Quali contenuti bloccare? Un tema ancora aperto
Tra i temi ancora oggetto di confronto, quello sulle tipologie dei contenuti da bloccare. Il Decreto Legge 28/2020 stabilisce che sia l’AGCOM a doverli individuare. Nelle linee guida, in realtà, l’Autorità suggerisce l’adozione di una nuova consultazione pubblica con gli operatori, per cui la questione resta ancora aperta.
Il provvedimento dell’AGCOM però offre già alcune indicazioni. In particolare, segnala alcune categorie di contenuti, anche se eccessivamente generiche:
- Contenuti per adulti (pensiamo ai siti di contenuto pornografico);
- Gioco d'azzardo/scommesse;
- Armi;
- Violenza, compresi i siti che presentano o promuovono lesioni autoinflitte e suicidio;
- Odio e discriminazione verso qualsiasi individuo o gruppo;
- Promozione di pratiche che possono danneggiare la salute alla luce di consolidate conoscenze mediche (per esempio i siti che supportano l’anoressia, la bulimia, l’uso di alcol e tabacco);
- I cosiddetti “Anonymizer”, che forniscono strumenti e modalità per rendere l'attività online irrintracciabile;
- I siti che promuovono sette (incantesimi, maledizioni, poteri magici etc.).
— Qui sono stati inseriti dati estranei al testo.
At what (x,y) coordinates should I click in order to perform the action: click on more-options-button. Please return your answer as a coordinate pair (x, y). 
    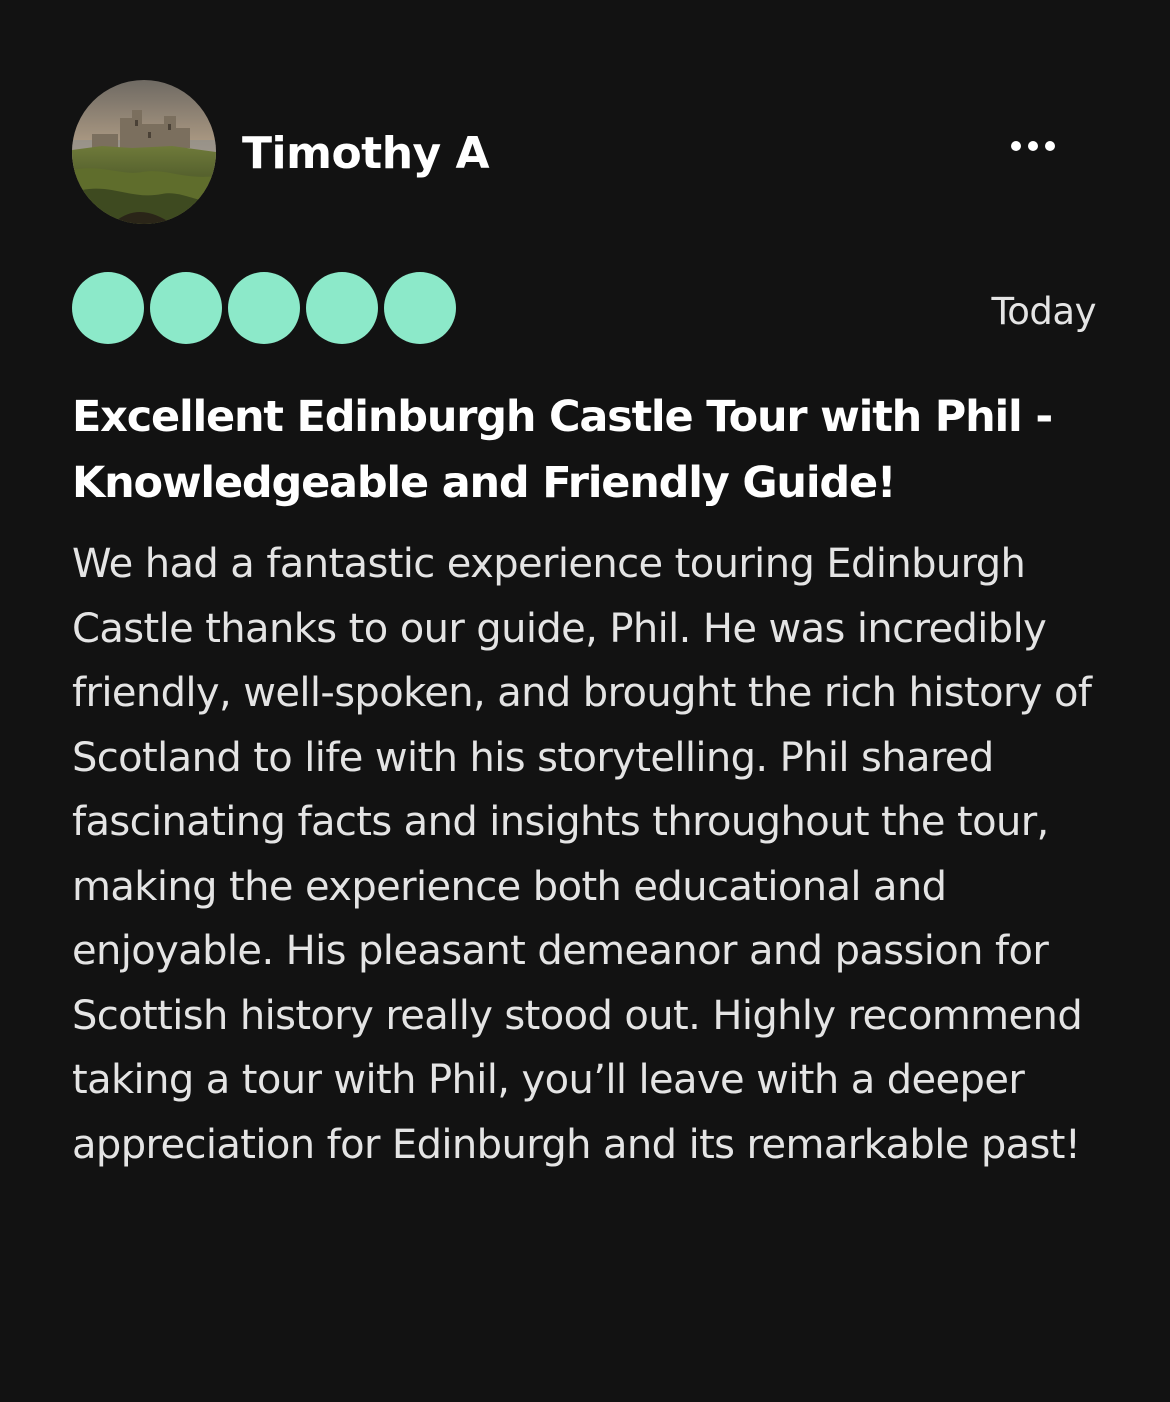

Nell’attesa di definizioni più specifiche, l’AGCOM suggerisce agli ISP di utilizzare le liste di domini/sottodomini e contenuti, determinate secondo proprie specifiche di servizio e/o fornite da soggetti terzi.
I dubbi restano, dal momento che, come spiega l’avvocato Gallotto, “i contenuti indicati sono estremamente vasti: c’è un’oggettiva difficoltà nel selezionare e bloccare queste tipologie di contenuti, perché in alcuni casi possono trovarsi in siti che offrono servizi o informazioni perfettamente leciti e legittimi”.